* _EXERCISE AIM_
The records below need to be set down again exactly; their images stay out.

--- RECORDS PROVIDED ---

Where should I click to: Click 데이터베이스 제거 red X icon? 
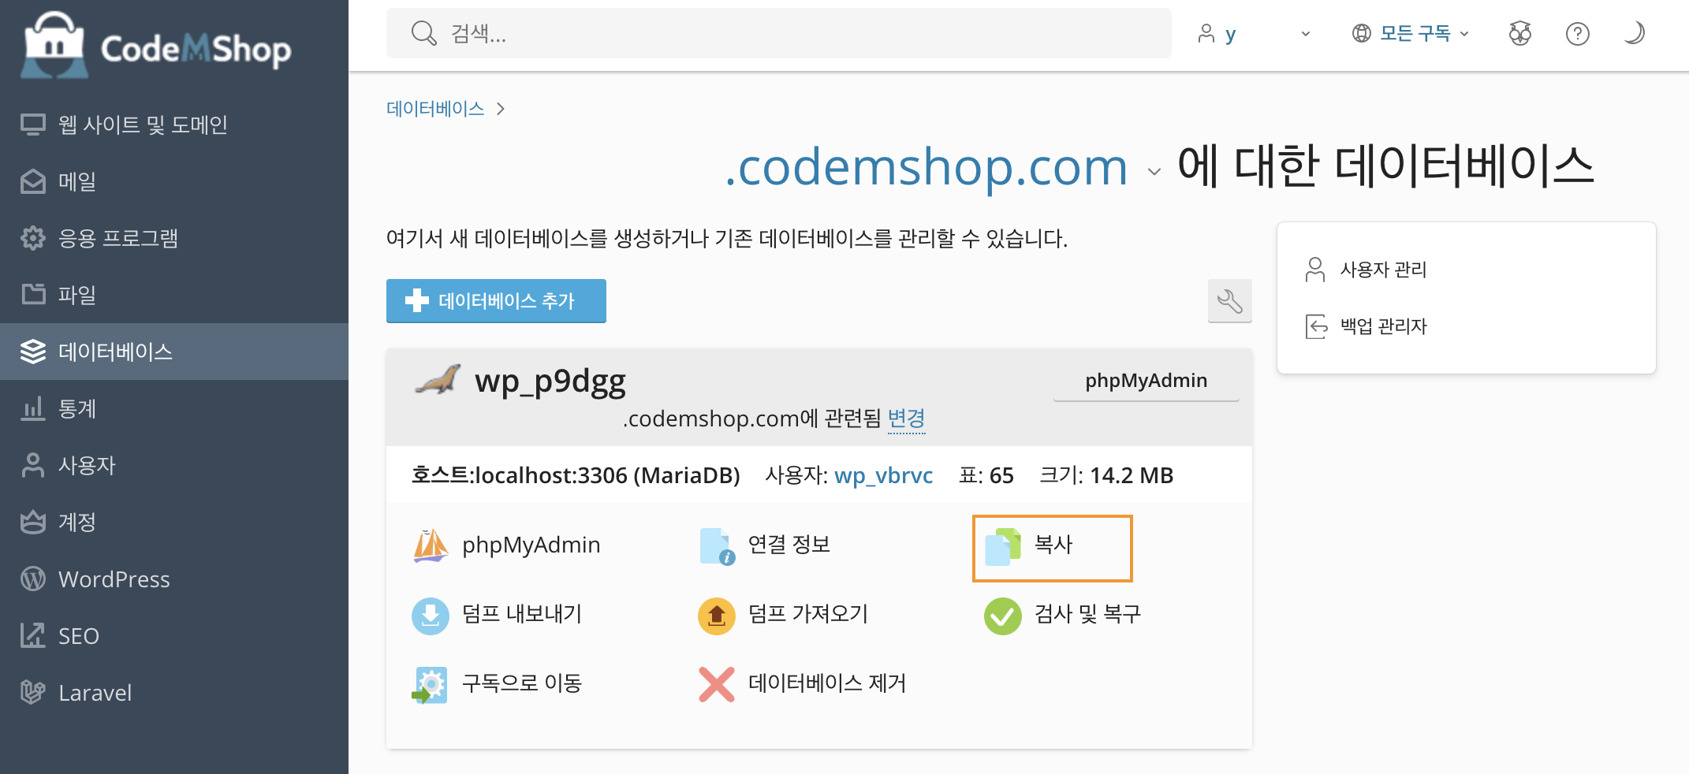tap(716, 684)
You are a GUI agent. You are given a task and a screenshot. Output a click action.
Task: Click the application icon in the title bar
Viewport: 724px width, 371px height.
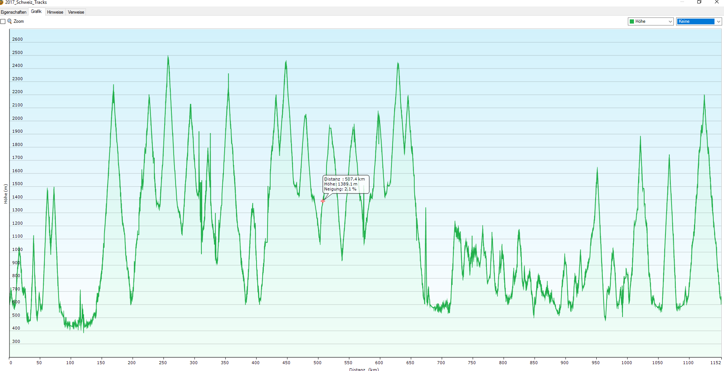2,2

---

* _ANSWER FOR THE TASK_
Where should I click to: Click 데이터베이스 제거 red X icon? 
tap(716, 684)
You are a GUI agent. You are given a task and a screenshot. Output a click action.
Task: Click the application icon in the title bar
Viewport: 724px width, 371px height.
2,2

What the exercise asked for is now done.